Collected data:
────

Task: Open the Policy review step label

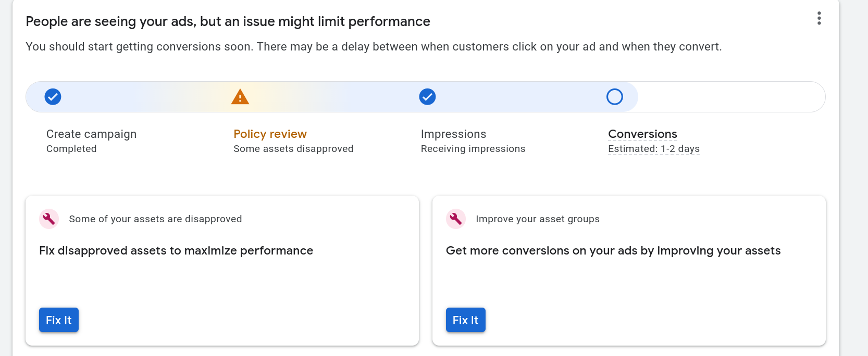Action: [x=270, y=134]
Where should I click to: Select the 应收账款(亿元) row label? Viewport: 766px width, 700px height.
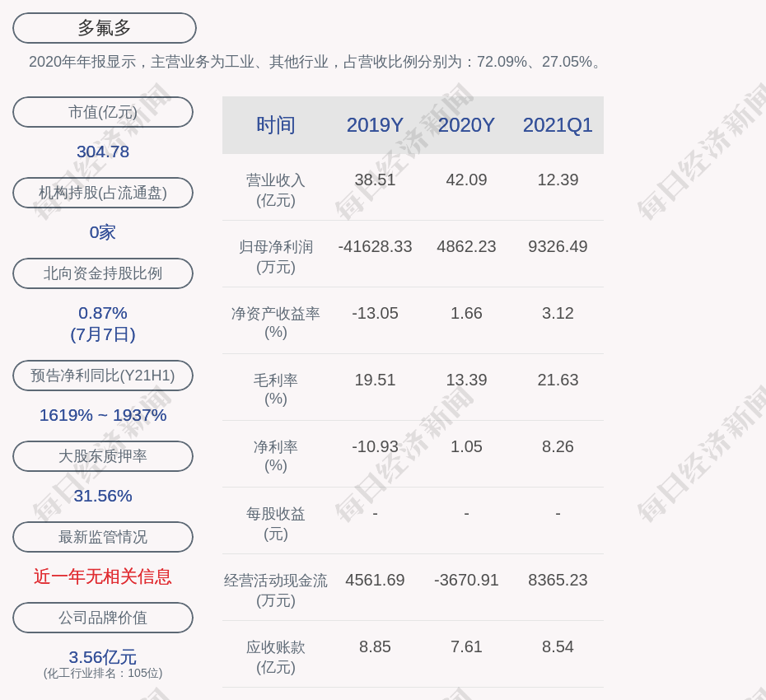[x=275, y=656]
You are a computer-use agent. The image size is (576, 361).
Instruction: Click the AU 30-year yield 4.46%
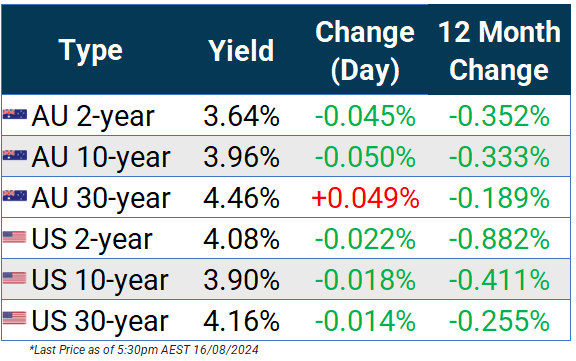tap(241, 198)
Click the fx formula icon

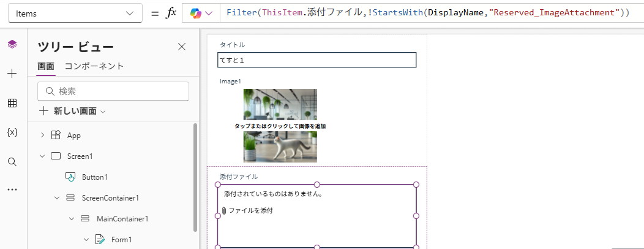point(171,13)
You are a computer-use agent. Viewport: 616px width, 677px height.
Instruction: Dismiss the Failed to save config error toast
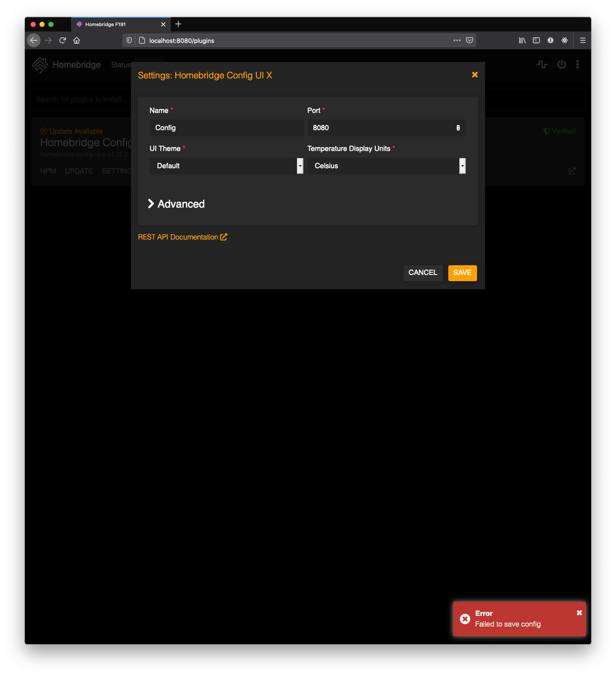[579, 612]
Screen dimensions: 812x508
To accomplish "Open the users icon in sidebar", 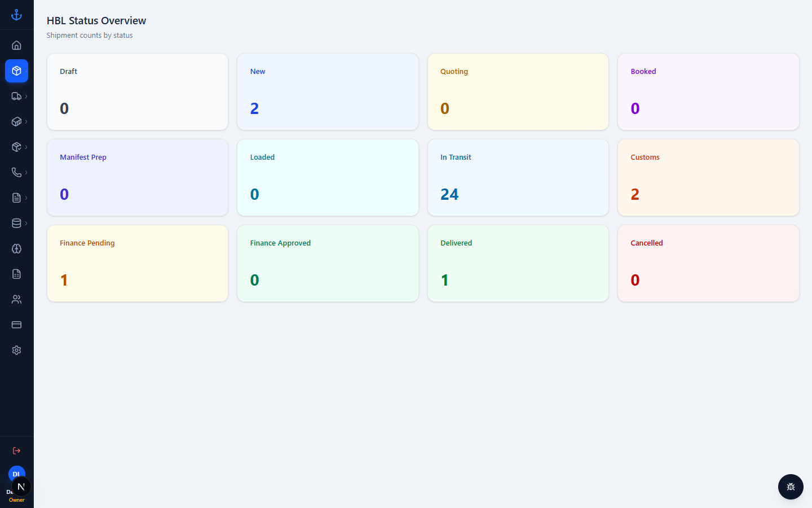I will click(x=16, y=299).

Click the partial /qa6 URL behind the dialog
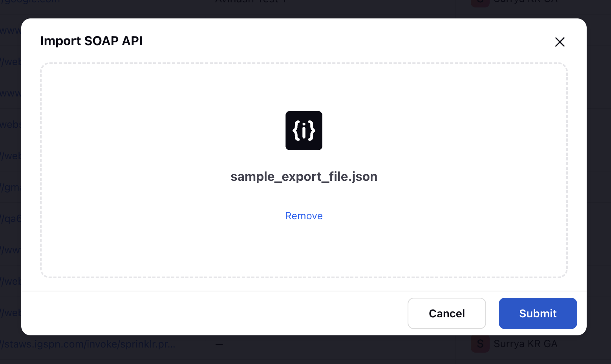11,218
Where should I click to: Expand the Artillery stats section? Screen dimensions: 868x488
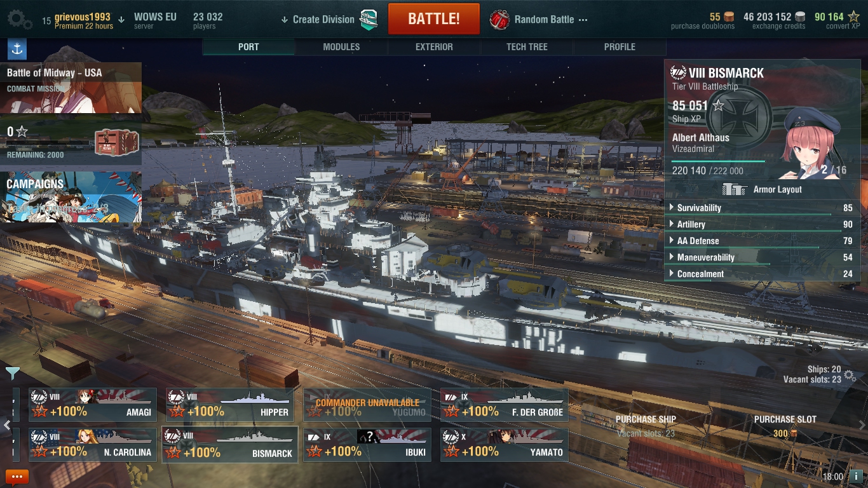coord(761,224)
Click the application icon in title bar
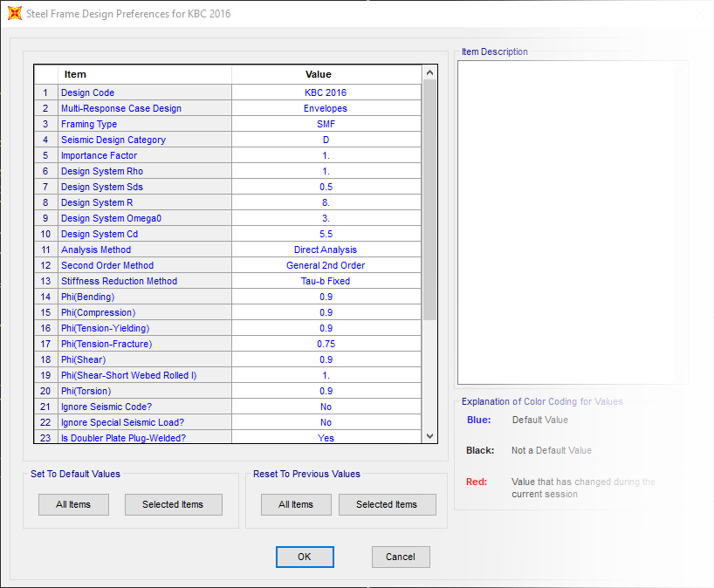Screen dimensions: 714x588 [14, 14]
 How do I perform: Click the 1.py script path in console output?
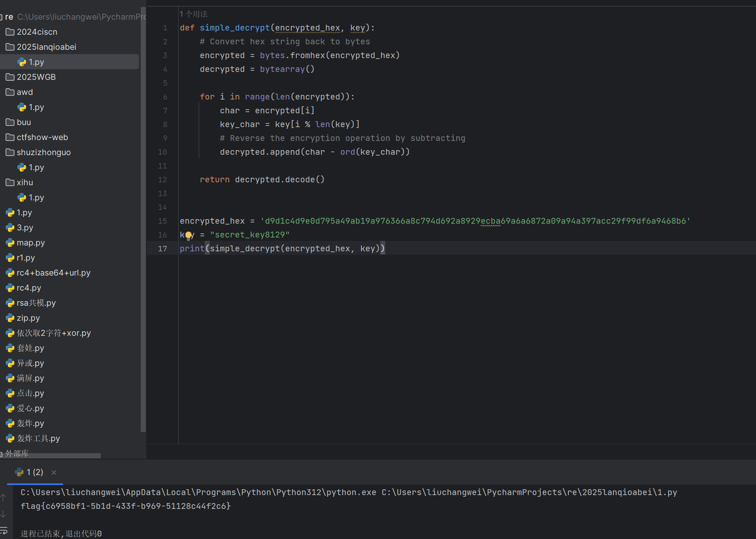click(x=529, y=493)
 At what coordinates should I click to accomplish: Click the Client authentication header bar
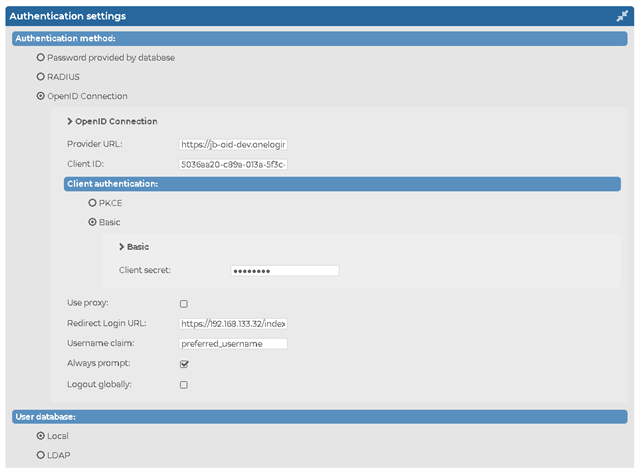click(342, 184)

────

Retype exactly, please, the span from the line holding "Where should I click to: Expand" through the closing line of the data, both ends included, without the pictures.

*Your solution*
Where should I click to: Expand the Artillery stats section? Screen dimensions: 868x488
coord(761,224)
Click the application icon in title bar
Screen dimensions: 714x588 [14, 14]
 How do I perform: Click the 1.py script path in console output?
click(x=529, y=493)
 At what coordinates should I click to accomplish: Click the Client authentication header bar
click(342, 184)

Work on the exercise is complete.